--- Action item ---
Please set down every entry from the listing below, word for word.

--- Supplied information ---
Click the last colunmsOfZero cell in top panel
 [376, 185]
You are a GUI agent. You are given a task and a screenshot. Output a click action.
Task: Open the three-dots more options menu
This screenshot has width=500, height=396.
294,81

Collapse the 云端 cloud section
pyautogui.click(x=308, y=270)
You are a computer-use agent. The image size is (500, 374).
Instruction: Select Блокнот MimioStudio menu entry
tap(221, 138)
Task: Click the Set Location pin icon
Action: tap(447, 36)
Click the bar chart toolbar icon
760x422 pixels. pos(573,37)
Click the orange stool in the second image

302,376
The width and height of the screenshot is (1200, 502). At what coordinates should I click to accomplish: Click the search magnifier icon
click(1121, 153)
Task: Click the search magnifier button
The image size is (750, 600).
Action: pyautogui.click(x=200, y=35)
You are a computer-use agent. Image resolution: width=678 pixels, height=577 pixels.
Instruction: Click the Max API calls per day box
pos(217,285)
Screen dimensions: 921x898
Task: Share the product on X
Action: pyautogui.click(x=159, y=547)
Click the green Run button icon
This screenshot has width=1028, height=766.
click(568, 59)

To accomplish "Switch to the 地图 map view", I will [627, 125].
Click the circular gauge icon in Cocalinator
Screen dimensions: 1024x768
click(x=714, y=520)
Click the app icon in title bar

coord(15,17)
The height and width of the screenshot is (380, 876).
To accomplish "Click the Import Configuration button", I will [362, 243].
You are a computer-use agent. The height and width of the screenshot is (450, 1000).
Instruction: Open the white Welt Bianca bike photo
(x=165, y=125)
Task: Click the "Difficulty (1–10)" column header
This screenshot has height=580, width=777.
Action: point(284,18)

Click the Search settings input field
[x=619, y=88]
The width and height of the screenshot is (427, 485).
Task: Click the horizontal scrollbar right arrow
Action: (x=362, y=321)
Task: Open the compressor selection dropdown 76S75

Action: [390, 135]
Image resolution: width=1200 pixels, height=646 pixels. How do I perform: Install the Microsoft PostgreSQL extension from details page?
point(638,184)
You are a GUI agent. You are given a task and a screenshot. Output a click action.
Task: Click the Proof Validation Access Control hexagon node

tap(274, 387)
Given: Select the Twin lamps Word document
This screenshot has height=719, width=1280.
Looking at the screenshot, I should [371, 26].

--- The completed task ---
Click the last colunmsOfZero cell in top panel
 [376, 185]
You are a GUI agent. You are given a task and a screenshot. Output a click action.
Task: Open the three-dots more options menu
This screenshot has width=500, height=396.
294,81

Collapse the 云端 cloud section
pyautogui.click(x=308, y=270)
You are a computer-use agent. The image size is (500, 374).
Instruction: Select Блокнот MimioStudio menu entry
tap(221, 138)
Task: Click the Set Location pin icon
Action: tap(447, 36)
Click the bar chart toolbar icon
760x422 pixels. pos(573,37)
Click the orange stool in the second image

302,376
The width and height of the screenshot is (1200, 502). At what coordinates should I click to accomplish: Click the search magnifier icon
click(1121, 153)
Task: Click the search magnifier button
The image size is (750, 600).
Action: pyautogui.click(x=200, y=35)
You are a computer-use agent. Image resolution: width=678 pixels, height=577 pixels.
Instruction: Click the Max API calls per day box
pos(217,285)
Screen dimensions: 921x898
Task: Share the product on X
Action: pyautogui.click(x=159, y=547)
Click the green Run button icon
This screenshot has width=1028, height=766.
click(568, 59)

To accomplish "Switch to the 地图 map view", I will [627, 125].
Click the circular gauge icon in Cocalinator
Screen dimensions: 1024x768
click(x=714, y=520)
Click the app icon in title bar

coord(15,17)
The height and width of the screenshot is (380, 876).
To accomplish "Click the Import Configuration button", I will [362, 243].
You are a computer-use agent. The height and width of the screenshot is (450, 1000).
Instruction: Open the white Welt Bianca bike photo
(x=165, y=125)
Task: Click the "Difficulty (1–10)" column header
This screenshot has height=580, width=777.
Action: point(284,18)

Click the Search settings input field
[x=619, y=88]
The width and height of the screenshot is (427, 485).
Task: Click the horizontal scrollbar right arrow
Action: (x=362, y=321)
Task: Open the compressor selection dropdown 76S75

Action: [390, 135]
Image resolution: width=1200 pixels, height=646 pixels. How do I perform: Install the Microsoft PostgreSQL extension from details page?
point(638,184)
You are a GUI agent. You are given a task and a screenshot. Output a click action.
Task: Click the Proof Validation Access Control hexagon node

tap(274, 387)
Given: Select the Twin lamps Word document
This screenshot has height=719, width=1280.
Looking at the screenshot, I should [371, 26].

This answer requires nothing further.